Children in conflicts, Education in emergencies, Right to education, Safe schools, Teachers and learning

Violent extremist groups have targeted schools and threatened teachers in the north of the country.


Violence and hunger are taking their toll on children and their education in the troubled north of Burkina Faso.

Hundreds of schools are closed – many of them because teachers are scared of being targeted by extremist groups. Some families too are frightened of the growing lack of security in remote regions and are fleeing to safer parts of the country.

To add to the problems, ethnic violence in neighbouring Mali has driven about 3000 people over the border into an area of Burkina Faso that is also facing a massive malnutrition crisis after a drought.

“insecurity is rising in the north of Burkina Faso, with recurrent acts of banditry and violence in areas that are hosting Malian refugees,” said William Spindler, spokesman for the United Nations refugee agency UNHCR.

“Refugees have no work opportunities, in order to sustain themselves, and parents are afraid to send their children to school.”

Last year, 500 schools were shut and teachers went into hiding following threats and the killing of a head teacher. Teachers had been told by jihadists to change their secular curriculum to Koranic education and replace French with Arabic, according to the country’s education minister.

“They were trying to create a general psychosis to stop education in this country,” said Jean-Martin Coulibaly.

But by April 2017 beefed-up security and a bigger military presence persuaded many teachers to return. Now that confidence has subsided, with the violence increasing again.

Two hundred schools are now closed in the region, leaving about 20,000 students and 800 teachers idle, say authorities. Last month schoolchildren protested in the streets, asking teachers to allow end-of-term exams to go ahead despite the threat of violence.

A teacher was kidnapped from a primary school in the town of Nassoubou in April by the jihadist group the Islamic State in the Greater Sahara. They said it was because “he was speaking French to the pupils”.
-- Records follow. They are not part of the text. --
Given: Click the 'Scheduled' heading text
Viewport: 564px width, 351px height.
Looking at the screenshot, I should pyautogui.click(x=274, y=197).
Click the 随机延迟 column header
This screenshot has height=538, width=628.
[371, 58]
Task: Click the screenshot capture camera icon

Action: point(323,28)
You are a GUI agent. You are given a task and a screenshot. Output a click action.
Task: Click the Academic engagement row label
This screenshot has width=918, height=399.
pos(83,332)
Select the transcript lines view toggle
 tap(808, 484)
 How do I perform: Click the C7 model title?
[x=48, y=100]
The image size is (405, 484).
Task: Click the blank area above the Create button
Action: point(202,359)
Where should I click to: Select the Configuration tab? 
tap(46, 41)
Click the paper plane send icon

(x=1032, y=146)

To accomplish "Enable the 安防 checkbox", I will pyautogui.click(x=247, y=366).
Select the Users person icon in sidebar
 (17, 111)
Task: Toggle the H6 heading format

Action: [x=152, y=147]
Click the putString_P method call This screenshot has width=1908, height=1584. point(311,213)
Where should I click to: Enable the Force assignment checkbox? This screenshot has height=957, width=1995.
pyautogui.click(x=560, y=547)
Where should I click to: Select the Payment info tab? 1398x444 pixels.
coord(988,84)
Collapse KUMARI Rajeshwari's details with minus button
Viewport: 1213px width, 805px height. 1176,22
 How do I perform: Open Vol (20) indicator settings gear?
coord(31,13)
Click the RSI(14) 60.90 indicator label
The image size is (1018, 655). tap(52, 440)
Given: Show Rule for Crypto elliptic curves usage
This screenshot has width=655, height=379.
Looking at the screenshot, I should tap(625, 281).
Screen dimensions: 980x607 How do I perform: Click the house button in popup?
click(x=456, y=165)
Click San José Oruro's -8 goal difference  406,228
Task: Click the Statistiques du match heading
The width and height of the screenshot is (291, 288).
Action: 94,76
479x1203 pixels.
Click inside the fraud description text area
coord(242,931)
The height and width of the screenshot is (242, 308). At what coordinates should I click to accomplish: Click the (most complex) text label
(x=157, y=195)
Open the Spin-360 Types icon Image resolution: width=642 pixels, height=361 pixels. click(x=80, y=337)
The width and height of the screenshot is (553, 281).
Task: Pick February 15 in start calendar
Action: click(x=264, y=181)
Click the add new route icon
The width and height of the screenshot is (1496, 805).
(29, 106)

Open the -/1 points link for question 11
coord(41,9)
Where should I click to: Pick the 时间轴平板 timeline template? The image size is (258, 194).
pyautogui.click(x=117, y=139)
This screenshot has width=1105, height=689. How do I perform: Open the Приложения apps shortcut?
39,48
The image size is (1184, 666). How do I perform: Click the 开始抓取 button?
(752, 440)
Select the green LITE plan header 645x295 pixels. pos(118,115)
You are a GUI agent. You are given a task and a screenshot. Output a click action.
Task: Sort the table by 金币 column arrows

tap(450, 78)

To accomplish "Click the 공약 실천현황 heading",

A UNICEF report said: “Attacks or threats by violent extremist groups targeting schools and security posts have caused widespread fear among the population, especially teachers, and has led to the closure of several schools in the region.”

Figures from the UN children’s agency and the education ministry last month said 15,000 students in the Sahel region had been affected by school closures – in a region where 82% of children aged six to 11 were already out of school.

In the northern market town of Djibo – on the edge of the Sahara – even the court has closed because staff are too afraid to work.

“The schools have closed, the town halls as well and now it’s the turn of the courthouse. Have we lost the north of our country?” asked Kouliga Nikiema from the opposition party Union for Progress and Change.